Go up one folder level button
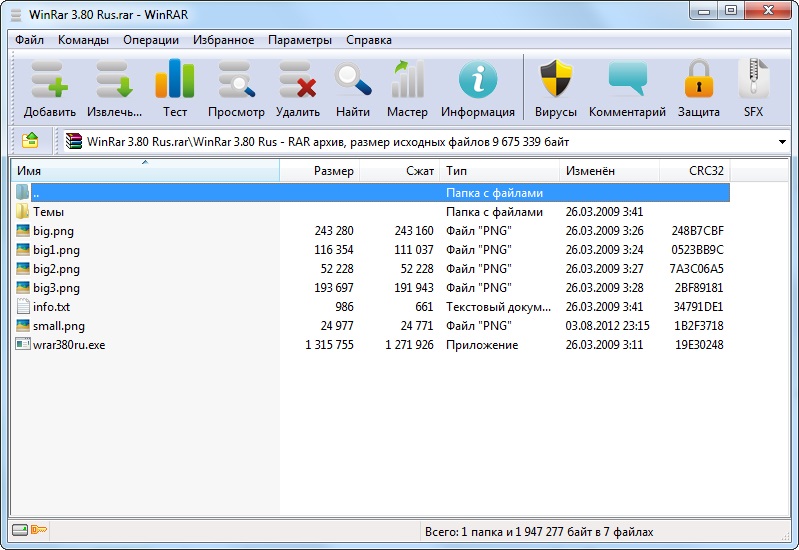Image resolution: width=799 pixels, height=550 pixels. (x=30, y=141)
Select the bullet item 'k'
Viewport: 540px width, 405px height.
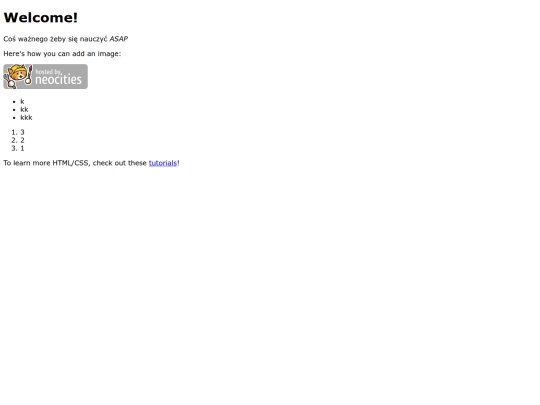click(22, 102)
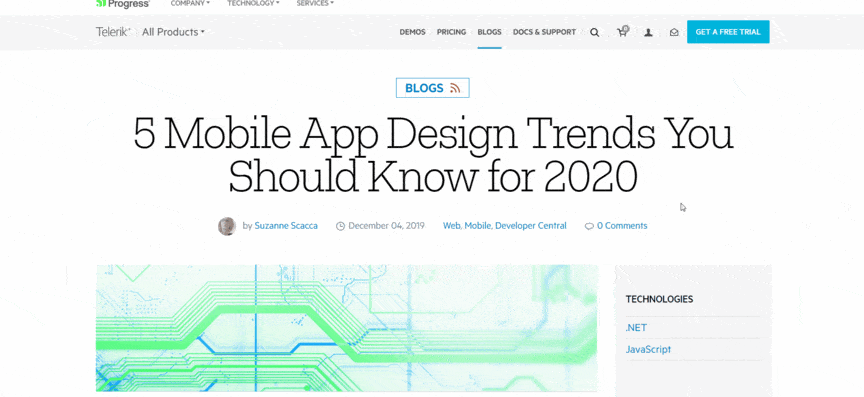The width and height of the screenshot is (864, 397).
Task: Open the Suzanne Scacca author link
Action: (x=286, y=226)
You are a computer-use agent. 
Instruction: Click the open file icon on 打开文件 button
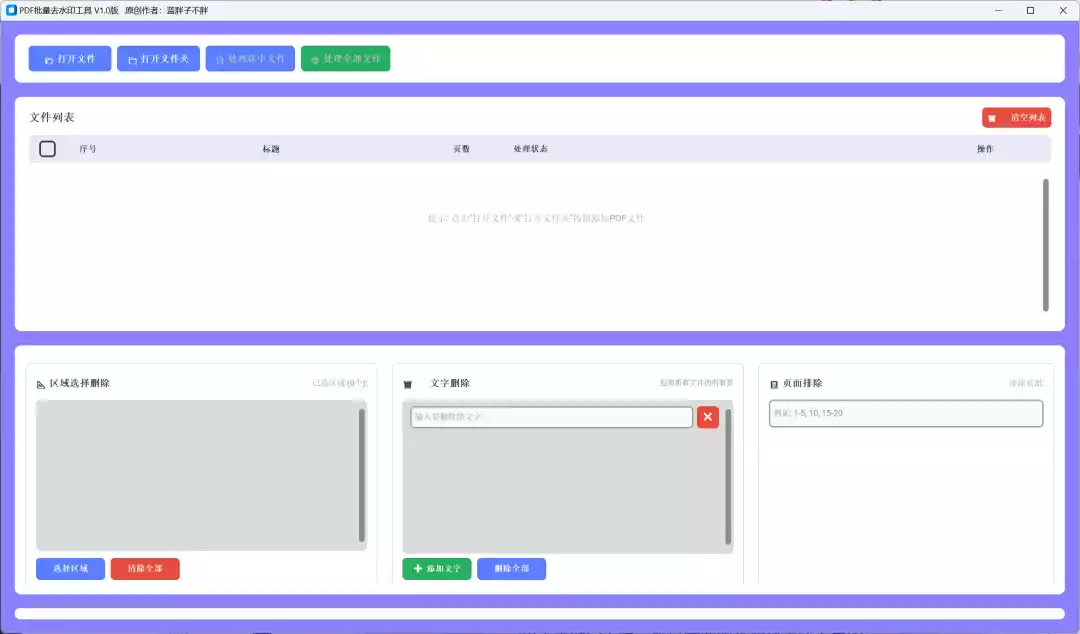click(47, 57)
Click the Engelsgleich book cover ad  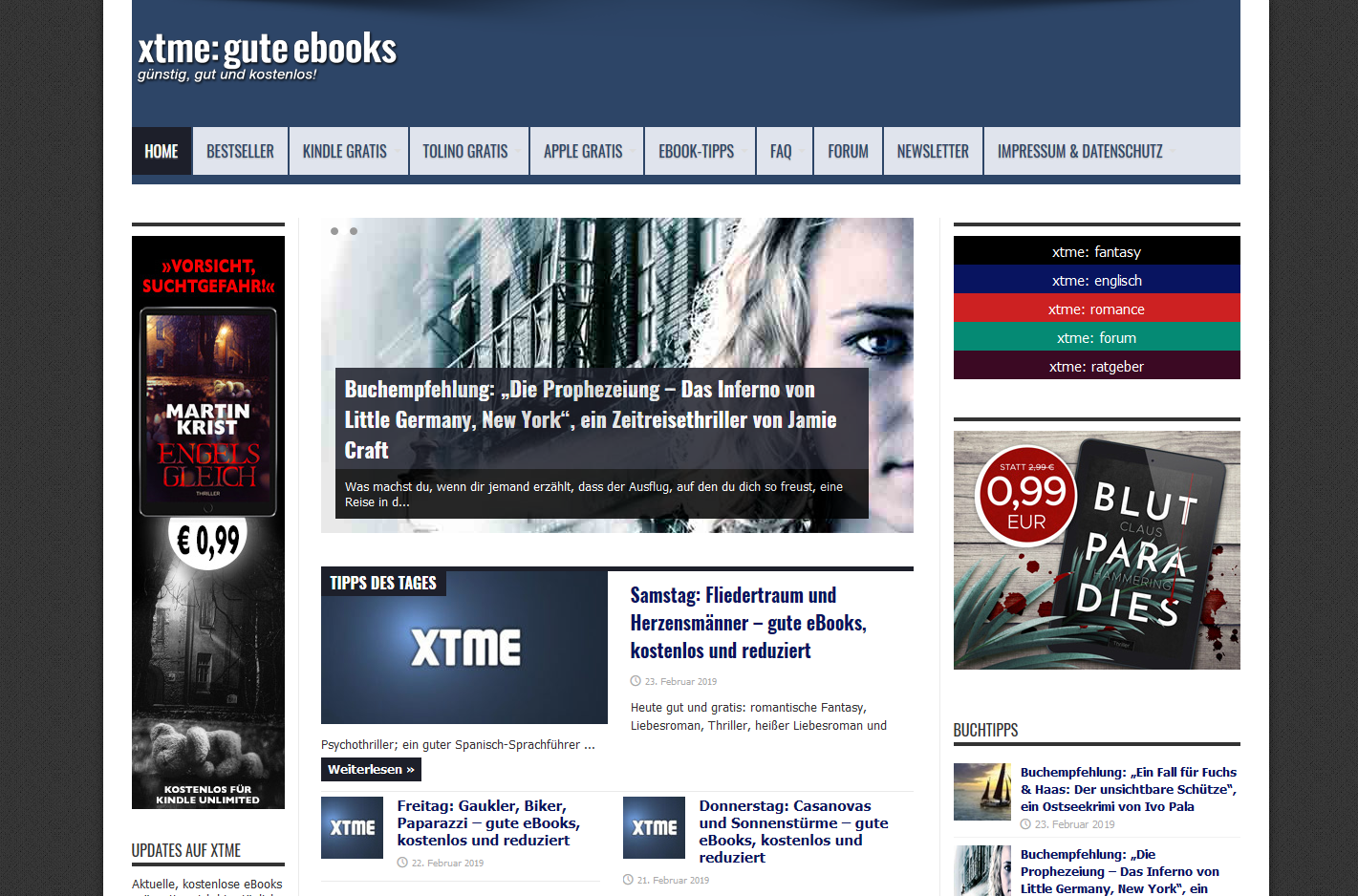pos(208,522)
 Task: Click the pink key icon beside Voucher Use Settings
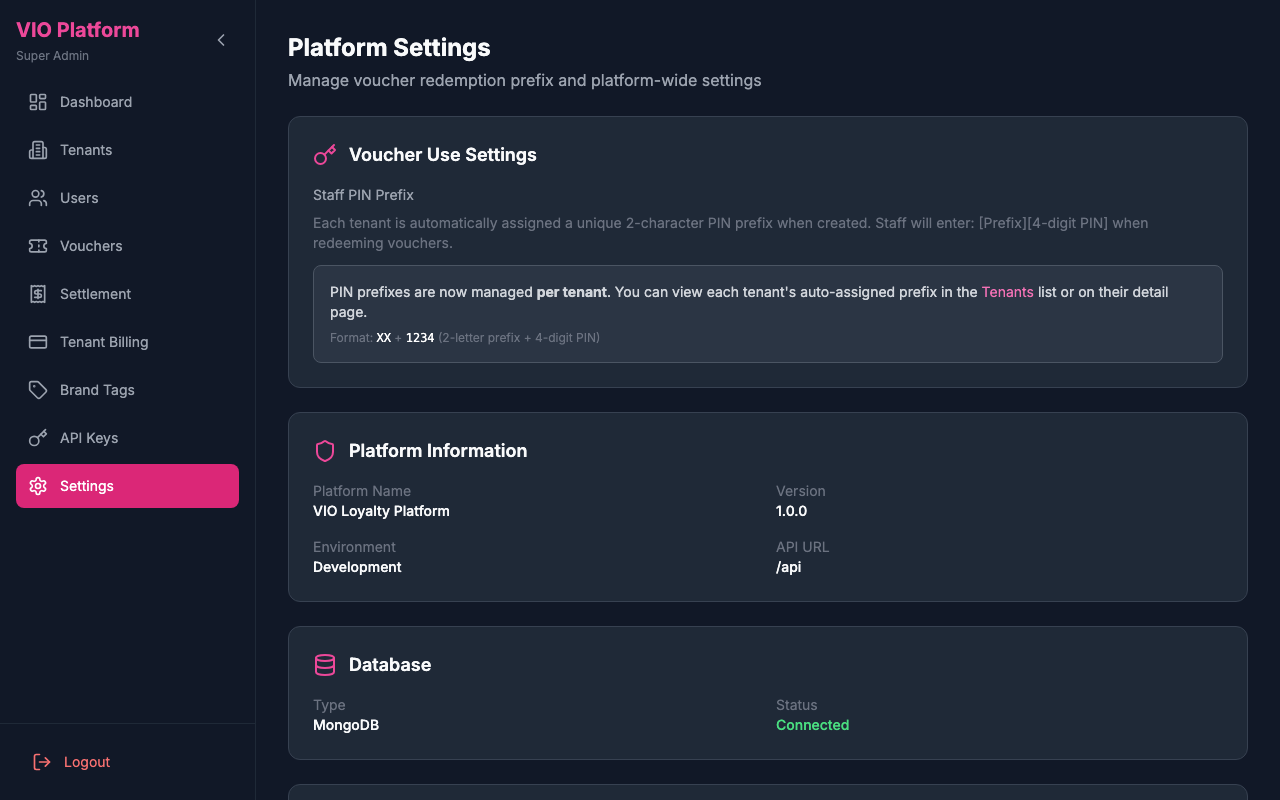(324, 155)
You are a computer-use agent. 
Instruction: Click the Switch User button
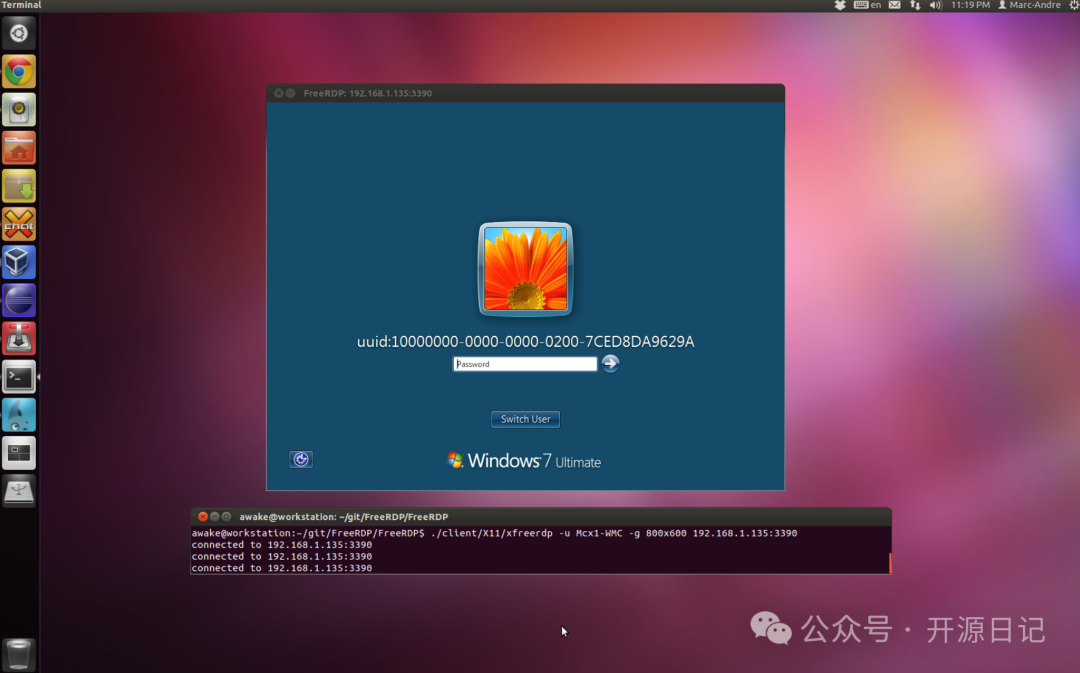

--

PROBLEM: Find the line that contains "Task: Click the", then write out that line and every line after it through the end of the records, exactly. Leave the pictures out.

OUTPUT BELOW:
 Task: Click the pink key icon beside Voucher Use Settings
(324, 155)
You are a computer-use agent. 
Instruction: Click the Switch User button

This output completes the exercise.